岑暮曉暫時不可能放下防備與文軒合作,但看在他知恩圖報的份上可以賣他一個人情。
她道:“你的救命恩人沒死,他一直在華山。”
文軒驚詫萬分,墨色眸子中流轉著光亮,“真的?”
那個小男孩沒死?算起來今年他該二十六歲了。對他來說,這是個天大的好訊息。
岑暮曉漫不經心地說:“如果你說的是真的,那我說的就是真的。”
文軒往石椅上一躺,十指交叉,一臉無奈,“我說的當然是真的,你怎麼就是不信呢?”
“因為我不傻。”岑暮曉哼了一聲道,“誰知道你是不是拿我當槍使呢。”
文軒饒有興致地笑了笑:“如果我能幫你揪出陷害你的人呢?你就不想讓她為此付出代價嗎?她身份特殊,若沒有實實在在的證據,你要如何和她鬥?”
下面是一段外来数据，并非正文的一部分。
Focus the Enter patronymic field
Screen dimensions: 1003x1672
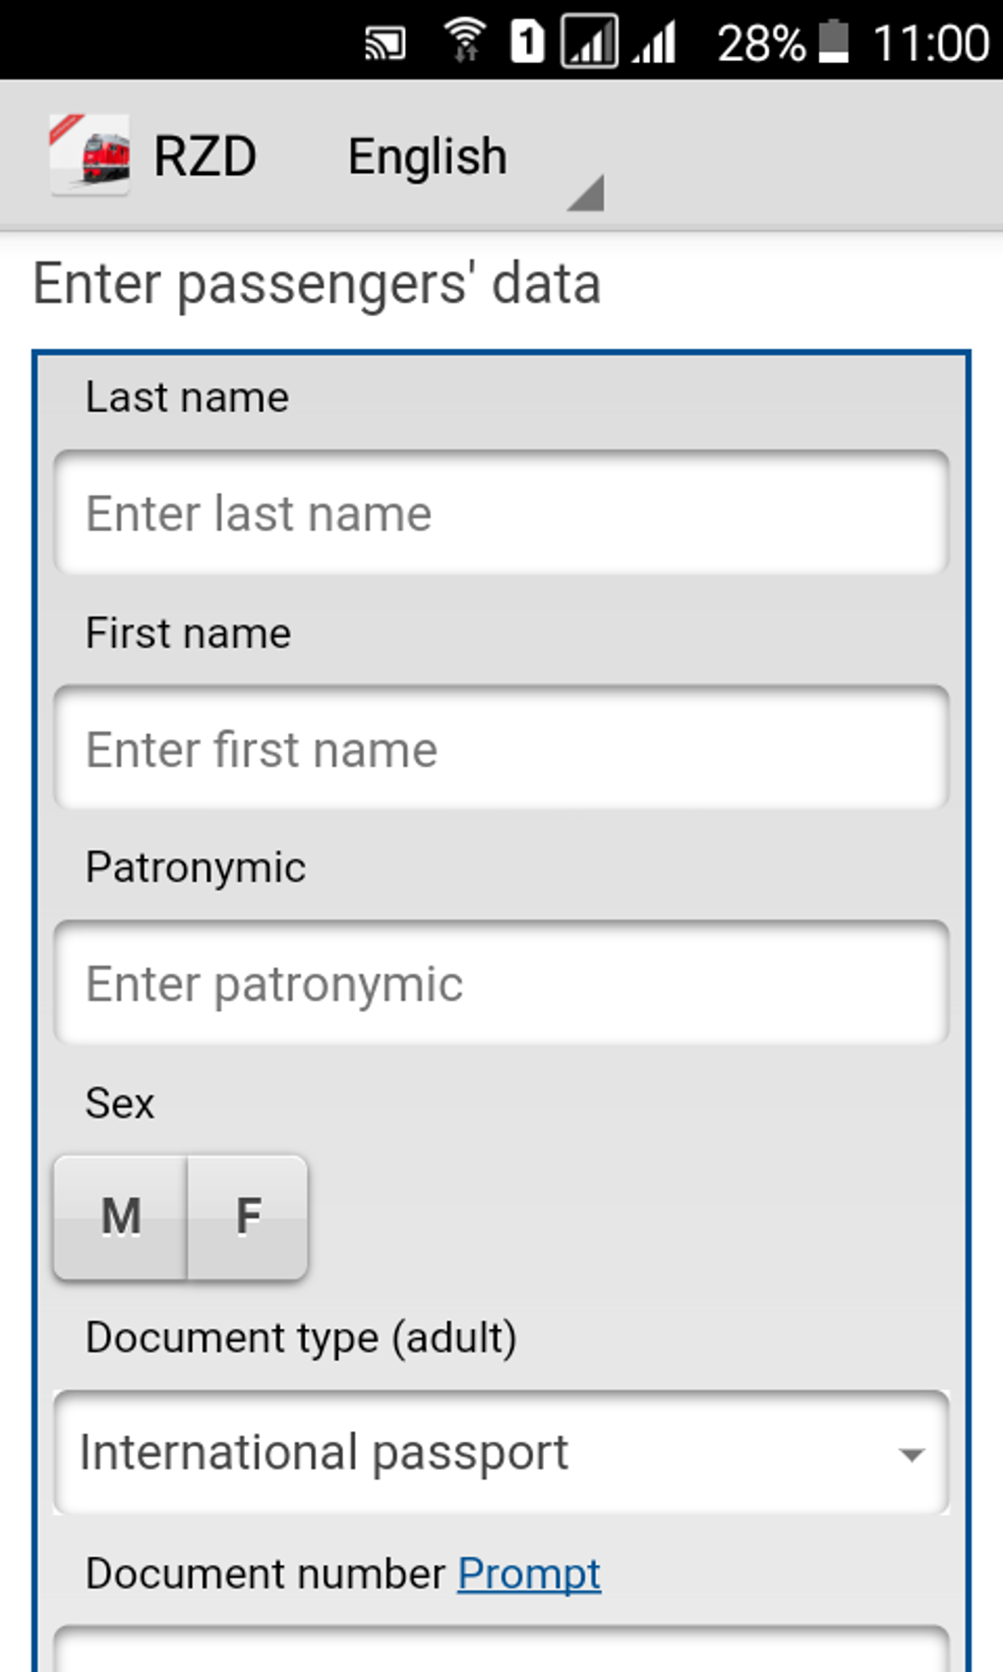(x=502, y=984)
岑暮曉不信,不知他又在盤算什麼,“你幫我?你一個階下囚怎麼幫我?”
文軒十分坦蕩,毫不掩飾自己的目的,“我幫你自然有條件,還是那句話,解除我的封印,放了我,我就可以幫你。”
岑暮曉想起那日文軒顯形後,放話要將所有人踩在腳下。
華山囚禁了他五年,他對華山的恨意不會少,要是真放了他將後患無窮。
文軒一旦逃出生天,恐再難抓回,她不能做沒有把握的事。
她思量片息,想到了一個辦法,既可以不放出文宣,又可以扳倒郭懷陽的辦法。
“你站起來一下。”她抬眼朝著文軒使了個眼神。
文軒愕然地望著她,不知她是何意,隨後露出一個無所謂的笑,緩緩地站起了身。
“真聽話……”她嘀咕道。
文軒:“……”
她站近了一些,抬起手在文宣面前比對了一下,他大概比她高出大半個頭,身形頎長瘦削。
文軒有點摸不著頭腦,就見她上上下下,左左右右地不知在比什麼。
她滿意地點了點頭,“大功告成!”
文軒眯著眼,問道:“你這是何意?”
她並不想透露自己的計劃,只嘿嘿一笑道:“沒什麼!身材不錯啊你!”
文軒:“……”活了六百多歲,第一次被人噎得說不出話,這姑娘到底什麼來頭?
正當他疑惑不解的時候,岑暮曉拉起他的手,在他手指上劃了一刀。
她掏出一張符篆接住了他手指上的血,白色符篆瞬間染成了血色。
“你……”文軒大怒,反手擒住了她的脖子。登時,他的雙眼變紅,周身爆發出絲絲魔氣。
他只需輕輕一擰,便可以擰斷她的脖子。
老虎的屁股摸不得啊!她卻沒有一點發怵,她發起怒來,可比文宣可怕多了。
她不耐煩地說:“嚇誰呢?你還想不想逃出去了?”
文軒放開了她,皺眉道:“你在打什麼鬼主意?”
她摸了摸脖子,將望舒插回劍鞘,抱著手臂,晃悠著向陣法外而去,一面道:“我不喜歡受人擺佈,若要合作,你得按我的意思來,你沒得選。”
“好一招反客為主。”文軒望著她的背影,驀地想起多年前,那個站在烏霆身邊也毫不怯懦、天真又狡黠的姑娘。
如今,他只能寄希望於岑暮曉了,這是一次不可多得的逃出去的機會。